Batu Khan crossed the borders into Frederick’s empire. Now thirty-five, the senior grandson of Genghis menaced the grandees of Europe. ‘I am coming to usurp your throne,’ he told Frederick, advising him to abdicate and become a falconer in Karakorum. Frederick, a connoisseur of falconry, laughed that he was well qualified for the job. Even faced with the Mongols, Europe was incapable of unity: emperor and pope declared a crusade but hated each other.

Batu and Subotai were poised to take Europe when dramatic news arrived: Ögodei had died in December 1241, without naming his son Güyük as successor. To elect the new khagan, the princes had to return for the qurultai in Karakorum – where it was the women who dominated for the next decade.

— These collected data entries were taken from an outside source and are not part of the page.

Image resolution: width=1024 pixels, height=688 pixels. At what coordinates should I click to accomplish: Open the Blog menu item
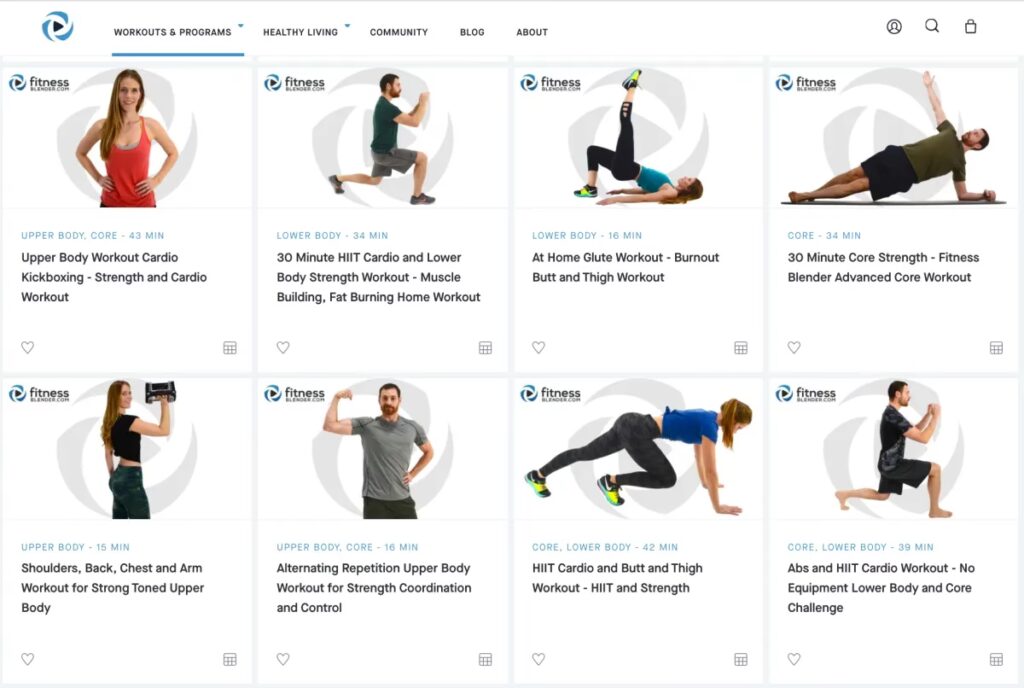(x=472, y=32)
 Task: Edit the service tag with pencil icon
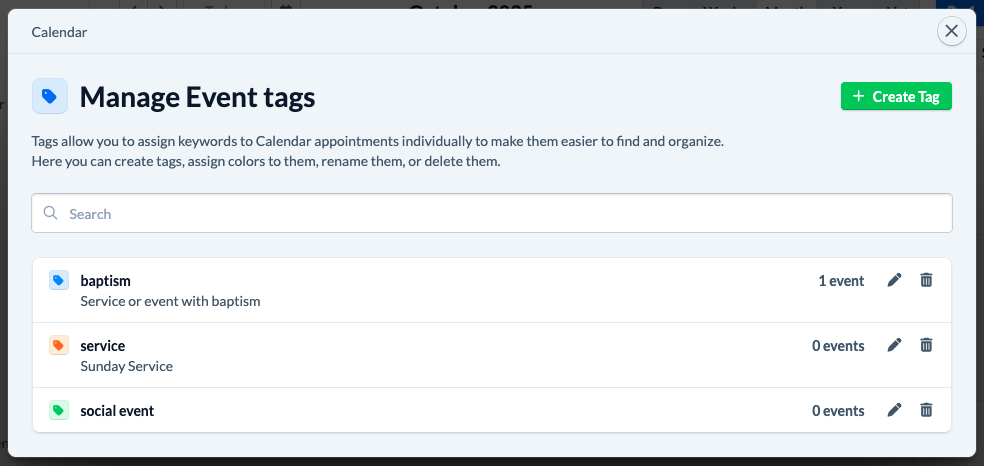[895, 345]
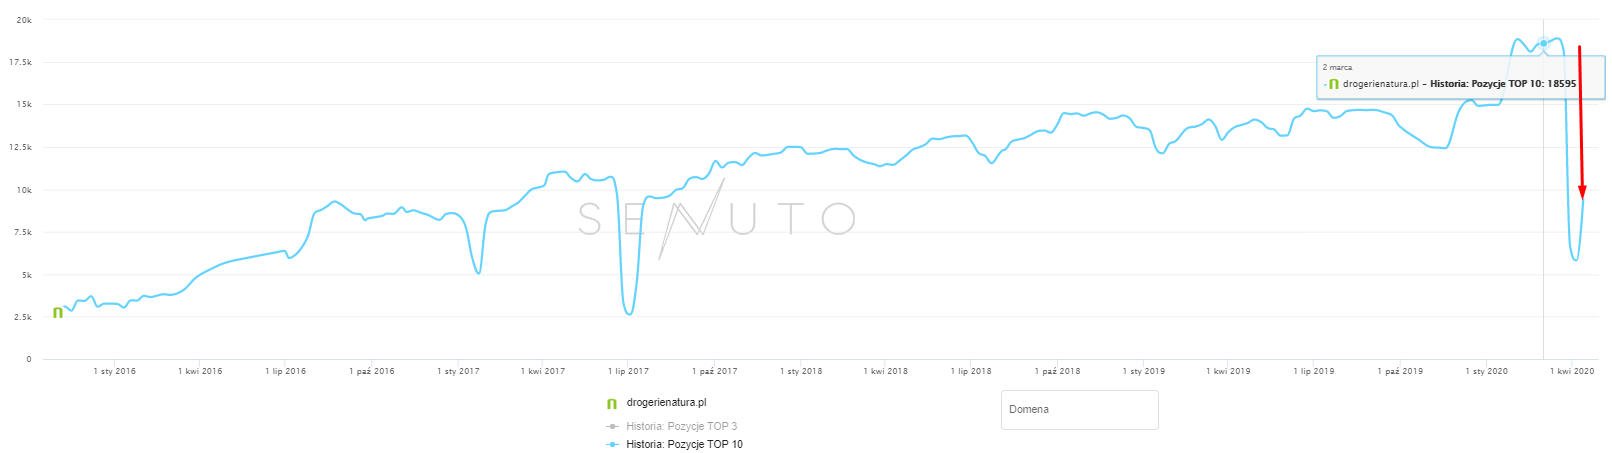
Task: Click the highlighted 2 marca data point
Action: 1543,43
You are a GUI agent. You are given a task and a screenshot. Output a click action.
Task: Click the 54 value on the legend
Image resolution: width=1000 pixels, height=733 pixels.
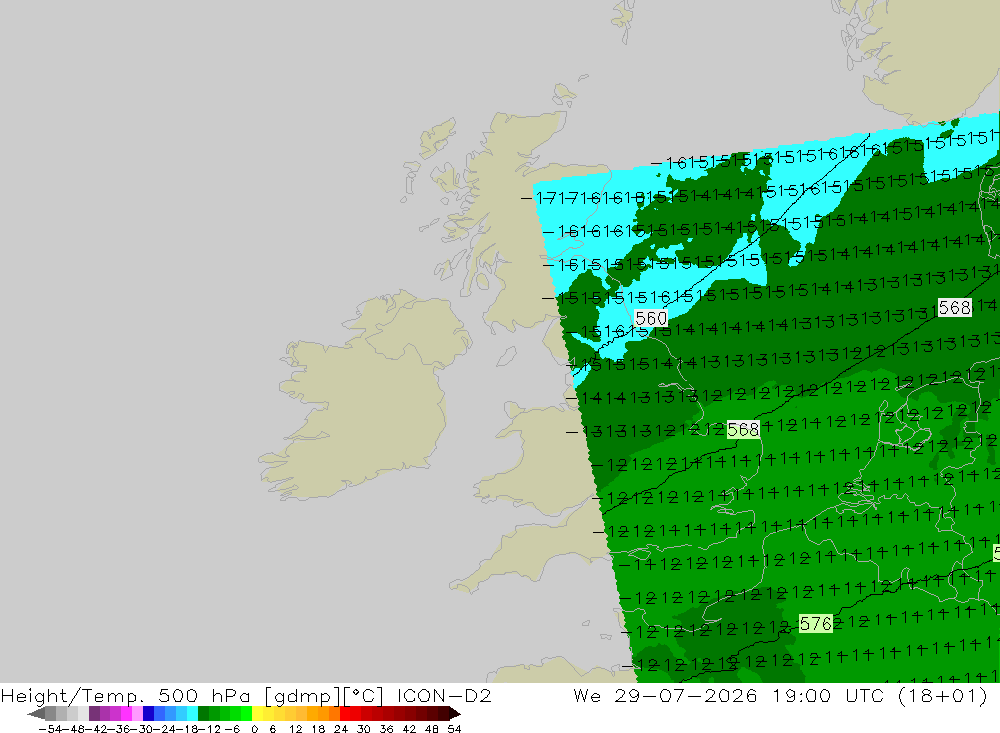454,729
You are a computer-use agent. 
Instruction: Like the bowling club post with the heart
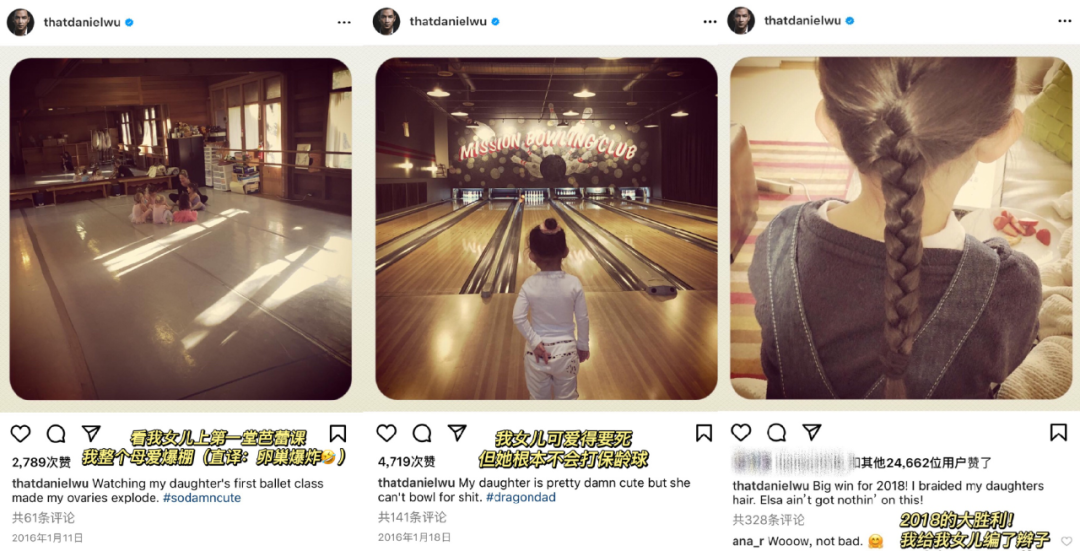click(x=386, y=433)

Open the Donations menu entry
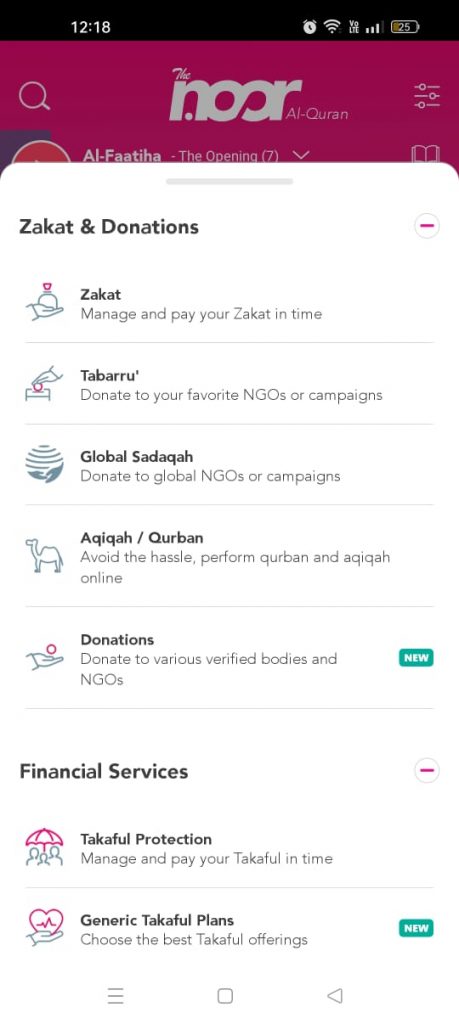click(229, 658)
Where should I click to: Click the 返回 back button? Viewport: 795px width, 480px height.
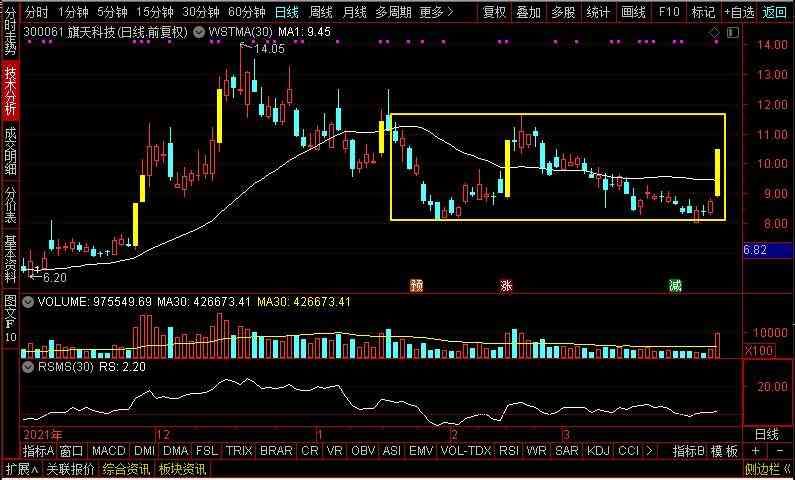point(774,12)
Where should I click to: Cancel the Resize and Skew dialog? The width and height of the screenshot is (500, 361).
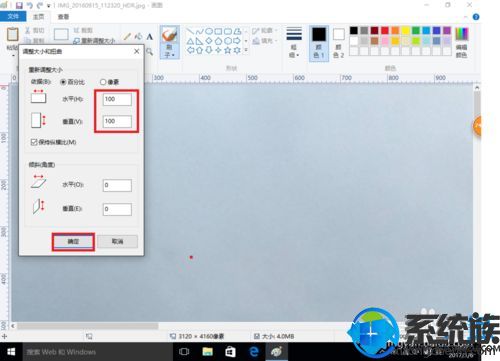tap(117, 242)
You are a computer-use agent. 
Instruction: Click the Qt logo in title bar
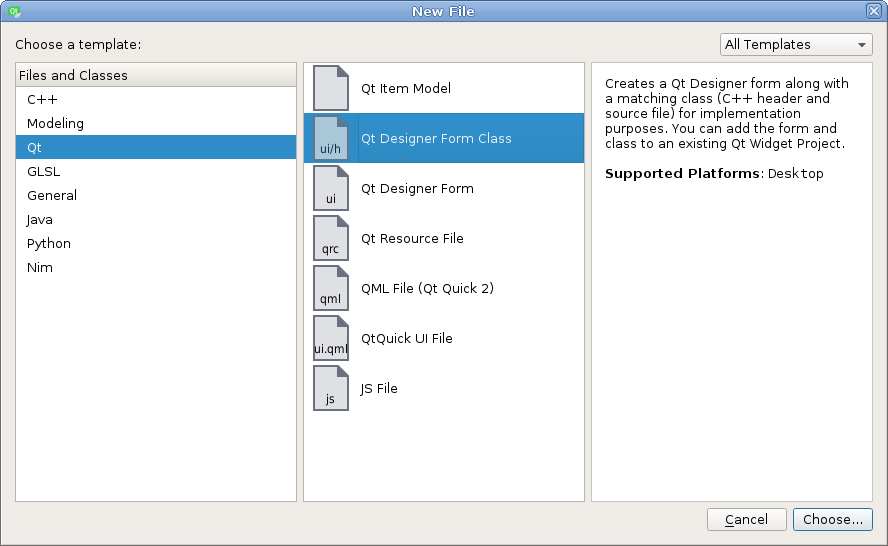tap(15, 11)
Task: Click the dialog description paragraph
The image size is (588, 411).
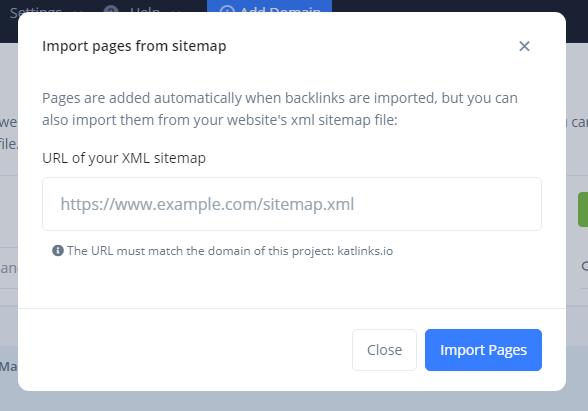Action: pos(280,109)
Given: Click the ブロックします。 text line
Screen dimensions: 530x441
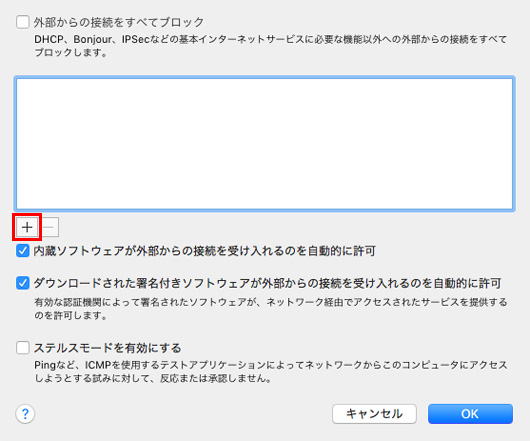Looking at the screenshot, I should pos(71,53).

WHEN WOMEN RULED THE WORLD: SORQAQTANI AND RAZIA

After the death of Ögodei, his widow Khatun Töregene ran the empire. Widows ruled until a new khagan was elected. But the senior prince, Batu Khan, known as Agha – Big Brother – refused to come to Karakorum, fearing for his safety, and Töregene was not strong enough to crown her eldest son Güyük. Instead she governed through a most unlikely channel, a female Persian prisoner of war called Fatima who became ‘the sharer of intimate confidences and depository of hidden secrets’, overruling officials, ‘free to issue her own commands’ and earning herself the sarcastic nickname of Khatun. As her rival Sorqaqtani conspired against her, Töregene trusted Fatima totally, but she distrusted Ögedei’s officials, executing one by having stones forced down his throat. But she feared Genghis’s daughters, killing the youngest, Ilalti, ruler of the Uighurs, by framing her for the poisoning of her brother Ögodei.

At Karakorum, Töregene received Seljuks of Rum, Bagrations of Georgia, Rurikovichi princes of Russia and western envoys seeking Mongol backing. An intrepid sexagenarian priest, Giovanni da Pian del Carpine, arrived as the legate of Innocent IV. Some princes were feasted and promoted, others feasted and murdered.